In exercise on “More List Comprehensions” I curious as to why when I use the following code, it produces the result (specifically, returns [None, None, None]) that follows it:


usernames = ["@coolguy35", "@kewldawg54", "@matchamom"]

messages = [print(user + (" please follow me!")) for user in usernames]


@coolguy35 please follow me!@kewldawg54 please follow me!@matchamom please follow me![None, None, None]


What do you think it should have done instead?
How many times do you mean for something to be printed, how many times do you use print?
You’re making a list using list comprehension, what values did you mean should go into this list? What value did you provide?

Thanks for responding.

I know that removing ‘print()’ command from list will produce correct result. I also know that removing last print command will result in correct answer. I don’t understand why I’m receiving “None, None, None” as the result of the last print command.

What is the last print command using/not using as input to produce “None, None, None”?

the list you made ^
but it says that in your code already. maybe you mean to ask something else.

If you print a list you get shown the list… right? Right.
So what did you put in the list then?

Where did you make the list? You used list comprehension to create that list on the line above. What’s the anatomy of list comprehension, how does list comprehension say what goes into the resulting list, and what did you specify for that?

Inputting print command in my list comprehension was simply an attempt to find out what would happen if it was included.

Does this portion of my code return “None, None, None” with the print command ?:

‘print(user + (" please follow me!")’


print is a function
if you call a function you get something back and you’re free to use that value

1 is an expression, it evaluates to 1
a variable name is an expression, it evaluates to the value it refers to
a variable referring to a function thus evaluates to a function
if you have a value you can make operations on that value
for example you can add two values to obtain a third value
1 + 1
or you can call a value
so if you have a value named print
then you can call it, which just like addition produces a value
what is an expression? an expression is a description of a value

in a list comprehension you are providing an expression for the results
what expression did you use
what does that evaluate to?

So you called print and put the result in a list.

What does print return? What is prints purpose, its behaviour? What does print promise to do, what does print promise about its return value?
You could say that you don’t know what print promises about its return value, but that’s a lot like saying that you don’t know how to use its return value since you don’t know what it at all is. But it makes some kind of promise about that, that’s something you can look at print’s documentation for (the documentation is the promise about what it does)

For anything you use you need to ask it … hey, how do you behave? So that you can then leverage that behaviour. And if you don’t know some aspect then you can’t use it. Like print’s return value.

But you also gotta be aware that you are using print’s return value. Hey, I’m using this thing, and relying on it to behave in a certain way, and this is okay because it promised in its documentation that it would do that.

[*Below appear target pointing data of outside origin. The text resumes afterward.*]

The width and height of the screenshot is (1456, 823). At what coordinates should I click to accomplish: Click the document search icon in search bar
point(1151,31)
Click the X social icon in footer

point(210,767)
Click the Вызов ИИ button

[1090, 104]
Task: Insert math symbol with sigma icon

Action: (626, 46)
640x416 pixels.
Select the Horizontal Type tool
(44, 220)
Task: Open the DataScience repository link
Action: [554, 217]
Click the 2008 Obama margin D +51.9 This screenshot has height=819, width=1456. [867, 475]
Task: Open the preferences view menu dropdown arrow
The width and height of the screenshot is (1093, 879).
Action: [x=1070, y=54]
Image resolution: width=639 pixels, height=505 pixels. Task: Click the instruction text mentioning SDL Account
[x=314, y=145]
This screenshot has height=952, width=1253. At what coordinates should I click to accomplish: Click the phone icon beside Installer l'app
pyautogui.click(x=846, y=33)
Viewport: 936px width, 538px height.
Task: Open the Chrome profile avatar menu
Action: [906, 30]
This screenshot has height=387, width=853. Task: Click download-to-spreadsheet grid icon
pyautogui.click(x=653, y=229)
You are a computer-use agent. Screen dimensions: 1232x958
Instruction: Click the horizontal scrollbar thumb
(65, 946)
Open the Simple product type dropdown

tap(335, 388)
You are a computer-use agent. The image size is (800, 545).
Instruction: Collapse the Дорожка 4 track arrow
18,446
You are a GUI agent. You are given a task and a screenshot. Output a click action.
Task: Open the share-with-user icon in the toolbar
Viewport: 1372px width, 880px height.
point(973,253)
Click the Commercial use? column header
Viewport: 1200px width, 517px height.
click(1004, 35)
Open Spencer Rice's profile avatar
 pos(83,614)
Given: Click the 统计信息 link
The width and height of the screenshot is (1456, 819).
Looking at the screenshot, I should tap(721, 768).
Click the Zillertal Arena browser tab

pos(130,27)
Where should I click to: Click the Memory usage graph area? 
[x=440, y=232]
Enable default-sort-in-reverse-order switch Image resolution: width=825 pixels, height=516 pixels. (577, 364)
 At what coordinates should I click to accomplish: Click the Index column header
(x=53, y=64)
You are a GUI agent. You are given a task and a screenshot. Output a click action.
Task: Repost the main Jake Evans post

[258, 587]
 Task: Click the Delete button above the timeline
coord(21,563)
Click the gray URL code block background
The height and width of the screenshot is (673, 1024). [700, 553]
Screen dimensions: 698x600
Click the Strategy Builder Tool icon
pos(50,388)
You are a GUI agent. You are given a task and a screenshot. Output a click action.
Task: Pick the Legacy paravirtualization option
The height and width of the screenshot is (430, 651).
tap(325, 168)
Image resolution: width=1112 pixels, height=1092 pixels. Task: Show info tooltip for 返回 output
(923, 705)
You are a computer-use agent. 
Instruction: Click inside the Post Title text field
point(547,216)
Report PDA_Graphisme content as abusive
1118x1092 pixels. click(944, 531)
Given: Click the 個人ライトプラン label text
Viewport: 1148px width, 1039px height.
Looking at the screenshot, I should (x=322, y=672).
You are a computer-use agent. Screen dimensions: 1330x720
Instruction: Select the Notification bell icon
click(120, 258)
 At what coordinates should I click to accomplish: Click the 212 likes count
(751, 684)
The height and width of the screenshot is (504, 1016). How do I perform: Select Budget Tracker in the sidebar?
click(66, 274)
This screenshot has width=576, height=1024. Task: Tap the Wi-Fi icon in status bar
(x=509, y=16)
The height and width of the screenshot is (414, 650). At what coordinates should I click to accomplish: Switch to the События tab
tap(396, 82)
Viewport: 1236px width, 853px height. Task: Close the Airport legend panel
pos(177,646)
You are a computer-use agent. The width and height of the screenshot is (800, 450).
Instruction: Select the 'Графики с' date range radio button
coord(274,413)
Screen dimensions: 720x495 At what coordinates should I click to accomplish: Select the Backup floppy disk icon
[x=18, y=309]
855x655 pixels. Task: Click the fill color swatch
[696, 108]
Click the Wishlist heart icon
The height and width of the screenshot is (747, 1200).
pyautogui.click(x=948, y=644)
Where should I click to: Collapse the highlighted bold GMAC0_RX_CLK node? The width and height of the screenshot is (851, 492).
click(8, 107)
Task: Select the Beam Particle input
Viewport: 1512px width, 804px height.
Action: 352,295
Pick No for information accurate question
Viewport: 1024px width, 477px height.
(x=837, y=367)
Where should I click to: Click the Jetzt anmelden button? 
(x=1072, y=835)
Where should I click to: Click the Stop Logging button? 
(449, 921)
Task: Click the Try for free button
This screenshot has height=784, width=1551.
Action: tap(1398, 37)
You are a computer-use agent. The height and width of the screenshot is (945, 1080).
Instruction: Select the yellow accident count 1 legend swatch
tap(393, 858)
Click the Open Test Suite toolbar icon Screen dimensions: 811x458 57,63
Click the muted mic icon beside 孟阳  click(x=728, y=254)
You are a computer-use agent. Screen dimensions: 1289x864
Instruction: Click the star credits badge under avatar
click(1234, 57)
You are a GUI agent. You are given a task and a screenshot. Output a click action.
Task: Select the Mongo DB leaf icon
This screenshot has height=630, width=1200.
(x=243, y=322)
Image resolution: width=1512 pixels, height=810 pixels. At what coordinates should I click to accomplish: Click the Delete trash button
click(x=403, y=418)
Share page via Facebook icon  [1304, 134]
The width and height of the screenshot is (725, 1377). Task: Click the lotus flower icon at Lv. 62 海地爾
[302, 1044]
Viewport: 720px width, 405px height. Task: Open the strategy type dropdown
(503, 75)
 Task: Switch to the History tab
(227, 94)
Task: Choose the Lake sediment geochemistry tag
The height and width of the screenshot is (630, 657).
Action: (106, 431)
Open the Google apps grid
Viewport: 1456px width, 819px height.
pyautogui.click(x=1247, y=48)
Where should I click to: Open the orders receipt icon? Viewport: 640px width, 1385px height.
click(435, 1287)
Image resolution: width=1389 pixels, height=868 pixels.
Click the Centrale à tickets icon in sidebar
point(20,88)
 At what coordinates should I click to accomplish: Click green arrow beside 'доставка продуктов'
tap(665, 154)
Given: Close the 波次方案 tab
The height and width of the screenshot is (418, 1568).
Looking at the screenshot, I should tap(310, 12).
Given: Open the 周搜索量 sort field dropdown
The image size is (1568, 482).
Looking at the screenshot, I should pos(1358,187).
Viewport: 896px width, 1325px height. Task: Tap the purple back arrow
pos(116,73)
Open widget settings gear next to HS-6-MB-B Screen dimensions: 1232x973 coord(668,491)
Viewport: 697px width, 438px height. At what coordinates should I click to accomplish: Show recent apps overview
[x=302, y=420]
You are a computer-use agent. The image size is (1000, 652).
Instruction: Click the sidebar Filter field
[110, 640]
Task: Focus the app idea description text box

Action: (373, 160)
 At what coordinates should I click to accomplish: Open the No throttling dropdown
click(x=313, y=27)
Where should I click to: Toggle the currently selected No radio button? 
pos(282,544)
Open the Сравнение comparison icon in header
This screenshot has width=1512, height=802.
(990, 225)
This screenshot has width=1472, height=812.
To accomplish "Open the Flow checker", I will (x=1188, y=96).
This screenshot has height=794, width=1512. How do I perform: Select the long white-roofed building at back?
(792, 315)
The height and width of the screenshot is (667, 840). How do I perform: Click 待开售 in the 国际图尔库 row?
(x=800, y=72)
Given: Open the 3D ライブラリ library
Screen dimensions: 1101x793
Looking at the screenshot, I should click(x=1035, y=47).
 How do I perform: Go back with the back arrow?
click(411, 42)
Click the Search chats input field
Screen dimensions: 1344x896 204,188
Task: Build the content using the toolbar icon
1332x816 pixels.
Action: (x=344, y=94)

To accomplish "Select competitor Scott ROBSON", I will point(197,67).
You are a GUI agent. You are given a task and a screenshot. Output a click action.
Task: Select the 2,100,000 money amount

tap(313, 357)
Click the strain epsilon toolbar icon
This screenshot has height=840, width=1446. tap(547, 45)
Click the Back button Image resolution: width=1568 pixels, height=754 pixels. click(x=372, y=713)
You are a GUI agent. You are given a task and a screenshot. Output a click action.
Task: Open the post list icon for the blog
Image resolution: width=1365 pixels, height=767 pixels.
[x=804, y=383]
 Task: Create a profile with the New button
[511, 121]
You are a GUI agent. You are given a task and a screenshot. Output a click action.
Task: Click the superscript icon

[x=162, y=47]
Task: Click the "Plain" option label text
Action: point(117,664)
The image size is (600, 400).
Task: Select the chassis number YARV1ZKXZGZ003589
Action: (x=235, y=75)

I will go back to try and better understand exactly what the print function does.

Try this:


Note that it doesn’t say anything about its return value, what does that tell you about how you can use its result? (Nothing, so don’t use it)

As an extreme example, it also doesn’t say anything about its barbecue attribute. So. Don’t use that either.


There’s not much reason to expect print to return anything useful, that’s not not what it does. It writes text, it has a side effect, the side effect is the purpose.

Most functions will have no side effect and instead produce some value:

>>> help(math.atan2)
Help on built-in function atan2 in module math:

atan2(y, x, /)
    Return the arc tangent (measured in radians) of y/x.
    Unlike atan(y/x), the signs of both x and y are considered.